Fast forward to last year, when their 7-month old son, Brandon, developed similar symptoms. The Schaibles broke their promise to the state, but held true to their faith, and Brandon succumbed to dehydration and bacterial pneumonia, just like the brother that he never knew.

In both instances, medical experts testified that the children would probably have lived had routine treatments like fluids and antibiotics been administered. By all accounts, the Schaibles were loving parents who were both deeply concerned about their childrens' well-being and saddened by their deaths. So how do we explain their behaviour?

Perhaps we should ask the Schaibles how they explain what they did, twice? Here's what Detective Brian Peters of the Philadelphia Homocide Unit reported that Herbert Schaible explained when he asked him just that: "Healing occurs through God's will. Only God's will could have saved his son. He said this several times, and would repeat it in his statement when he was asked if he regretted not taking Brandon to a doctor. “No, I don’t regret it,” Herbie said, “because we believe that the only way is the right way and that is through God. I would change places with either of my sons. But it’s God’s will. He is the healer of our bodies.”"

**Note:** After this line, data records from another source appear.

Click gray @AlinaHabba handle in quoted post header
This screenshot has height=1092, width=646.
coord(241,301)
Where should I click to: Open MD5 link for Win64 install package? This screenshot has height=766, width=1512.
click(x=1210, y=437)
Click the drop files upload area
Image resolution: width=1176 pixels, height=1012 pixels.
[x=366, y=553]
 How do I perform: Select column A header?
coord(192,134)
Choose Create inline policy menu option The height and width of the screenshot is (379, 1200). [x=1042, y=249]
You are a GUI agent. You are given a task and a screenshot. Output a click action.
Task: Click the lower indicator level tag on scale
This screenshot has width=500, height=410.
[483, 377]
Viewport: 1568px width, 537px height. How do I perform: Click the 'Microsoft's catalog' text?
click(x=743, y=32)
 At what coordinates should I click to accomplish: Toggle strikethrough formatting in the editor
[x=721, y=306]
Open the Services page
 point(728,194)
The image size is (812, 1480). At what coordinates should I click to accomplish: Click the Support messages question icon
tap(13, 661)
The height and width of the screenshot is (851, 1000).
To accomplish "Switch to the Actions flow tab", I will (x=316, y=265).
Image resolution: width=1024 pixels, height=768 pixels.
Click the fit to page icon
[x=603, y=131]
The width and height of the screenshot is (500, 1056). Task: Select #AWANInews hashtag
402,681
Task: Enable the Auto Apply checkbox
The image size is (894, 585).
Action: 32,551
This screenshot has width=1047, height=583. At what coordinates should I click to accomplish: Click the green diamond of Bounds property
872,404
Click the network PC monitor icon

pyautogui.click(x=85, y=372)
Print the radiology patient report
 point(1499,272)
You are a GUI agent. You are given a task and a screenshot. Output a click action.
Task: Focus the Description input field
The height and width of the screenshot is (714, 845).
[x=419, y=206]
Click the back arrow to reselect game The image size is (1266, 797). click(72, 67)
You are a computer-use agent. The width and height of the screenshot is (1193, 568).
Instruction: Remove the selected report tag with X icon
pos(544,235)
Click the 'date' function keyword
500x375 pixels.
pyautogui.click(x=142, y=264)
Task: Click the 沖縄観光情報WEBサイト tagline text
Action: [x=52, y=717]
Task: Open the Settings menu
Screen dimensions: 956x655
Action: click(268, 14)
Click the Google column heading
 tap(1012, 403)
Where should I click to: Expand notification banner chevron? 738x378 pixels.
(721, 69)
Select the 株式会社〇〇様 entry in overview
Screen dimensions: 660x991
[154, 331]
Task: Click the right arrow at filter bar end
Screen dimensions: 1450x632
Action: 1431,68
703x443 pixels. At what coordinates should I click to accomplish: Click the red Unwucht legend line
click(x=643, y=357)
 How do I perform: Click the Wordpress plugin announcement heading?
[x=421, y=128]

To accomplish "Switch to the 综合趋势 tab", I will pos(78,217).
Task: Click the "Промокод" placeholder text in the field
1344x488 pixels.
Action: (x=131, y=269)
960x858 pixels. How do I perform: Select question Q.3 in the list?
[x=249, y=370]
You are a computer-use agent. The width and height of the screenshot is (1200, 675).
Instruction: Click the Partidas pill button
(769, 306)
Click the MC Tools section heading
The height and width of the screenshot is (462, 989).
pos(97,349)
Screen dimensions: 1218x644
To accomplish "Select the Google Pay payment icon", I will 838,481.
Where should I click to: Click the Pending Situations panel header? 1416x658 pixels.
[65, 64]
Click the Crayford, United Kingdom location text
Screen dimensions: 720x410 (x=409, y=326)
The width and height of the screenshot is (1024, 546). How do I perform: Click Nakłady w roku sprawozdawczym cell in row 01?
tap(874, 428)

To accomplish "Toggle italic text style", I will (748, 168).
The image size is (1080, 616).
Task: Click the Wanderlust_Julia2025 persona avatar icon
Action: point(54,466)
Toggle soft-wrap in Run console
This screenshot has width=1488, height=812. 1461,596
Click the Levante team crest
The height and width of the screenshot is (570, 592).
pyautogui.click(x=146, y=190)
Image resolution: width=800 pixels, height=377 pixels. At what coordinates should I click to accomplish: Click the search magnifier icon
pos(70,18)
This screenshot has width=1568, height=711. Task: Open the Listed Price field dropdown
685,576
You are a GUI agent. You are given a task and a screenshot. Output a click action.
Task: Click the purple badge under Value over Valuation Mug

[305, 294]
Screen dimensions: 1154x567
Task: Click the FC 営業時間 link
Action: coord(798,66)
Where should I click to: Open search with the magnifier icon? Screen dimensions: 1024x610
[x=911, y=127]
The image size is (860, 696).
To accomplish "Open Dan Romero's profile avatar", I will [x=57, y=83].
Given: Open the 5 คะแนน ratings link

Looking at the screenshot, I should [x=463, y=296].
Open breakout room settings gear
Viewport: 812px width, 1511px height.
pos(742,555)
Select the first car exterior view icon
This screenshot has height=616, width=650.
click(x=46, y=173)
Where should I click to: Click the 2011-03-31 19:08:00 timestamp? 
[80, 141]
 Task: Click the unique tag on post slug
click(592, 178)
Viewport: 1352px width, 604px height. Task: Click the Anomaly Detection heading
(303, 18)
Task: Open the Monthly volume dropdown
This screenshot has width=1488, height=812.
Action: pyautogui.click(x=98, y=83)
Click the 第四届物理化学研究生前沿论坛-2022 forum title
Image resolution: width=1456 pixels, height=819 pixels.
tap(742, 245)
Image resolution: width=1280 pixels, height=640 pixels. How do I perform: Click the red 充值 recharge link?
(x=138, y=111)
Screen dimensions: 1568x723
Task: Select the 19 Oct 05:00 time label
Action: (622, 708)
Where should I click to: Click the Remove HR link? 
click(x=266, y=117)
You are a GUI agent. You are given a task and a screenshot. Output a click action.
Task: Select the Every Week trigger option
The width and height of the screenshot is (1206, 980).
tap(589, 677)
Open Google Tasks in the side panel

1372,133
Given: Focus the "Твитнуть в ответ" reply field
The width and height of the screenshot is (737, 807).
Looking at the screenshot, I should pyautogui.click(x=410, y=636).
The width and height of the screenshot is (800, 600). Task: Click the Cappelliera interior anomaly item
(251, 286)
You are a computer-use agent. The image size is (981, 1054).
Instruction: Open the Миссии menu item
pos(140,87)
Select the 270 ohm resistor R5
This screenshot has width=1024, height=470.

Cathy Schaible echoed her husband's comments: “We pray and ask God to heal … the way Jesus did when He was on Earth.”

As devout members of their church, the Schaibles believe that faith in Jesus and prayer to God are the right and only path; they don't wear glasses or seatbelts, avoid vaccinations, and, of course, medical care. Schooling ends at grade 10. They also avoid owning and accumulating wealth, making sure to tithe and give to charity while renting their living accommodations.

Their pastor, Nelson Clark, has said the Schaibles lost their sons because of a "spiritual lack" in their lives and insisted they would not seek medical care even if another child appeared near death.

Earlier this year, they were sentenced to up-to 7 years in prison plus additional probation.



Is there any lens through which to view this tragedy other than the one of their faith? Is there any way to explain their behaviour that doesn't appeal to their beliefs about the healing powers of Jesus?

Well, other parents without those particular beliefs avoid life-saving medical care that threatens or kills their beloved. It's even thought that Steve Jobs rejected best medical advice and put off more aggressive treatments in favour of holistic ones, ultimately contributing to his own premature and perhaps unnecessary death. So while this particular brand of Christianity isn't necessary for these types of poor health decisions, it sure seems sufficient. In fact, the sufficient common denominator seems to be an epistemic failure to reason and weigh evidence properly. As soon as faith enters into the mix as a reasonable justification for belief, anything goes, even behaviour that causes parents to kill their children. If deeply held religious beliefs can motivate people to do that, then they can motivate people to do anything. And they do.

A few months ago, President Obama said that ISIS is "not Islamic" because "no religion condones the killing of innocents". I wonder if he'd also say that the faithful followers of the First Century Gospel Church are similarly "not Christian" because "no religion condones the suffering and death of innocent children." He'd be obviously wrong on both accounts.

Would anybody say that the Schaibles are child killers who use their particular religious beliefs as an excuse to watch their children suffer?

If you think that religion can motivate people to do good things, then you better not employ a double standard and proclaim that it can't motivate people to do bad things. What people believe really does matter. Religious beliefs really do matter. Anything believed on faith really shouldn't.

Let's stop exalting faith and protecting it from the criticism it deserves.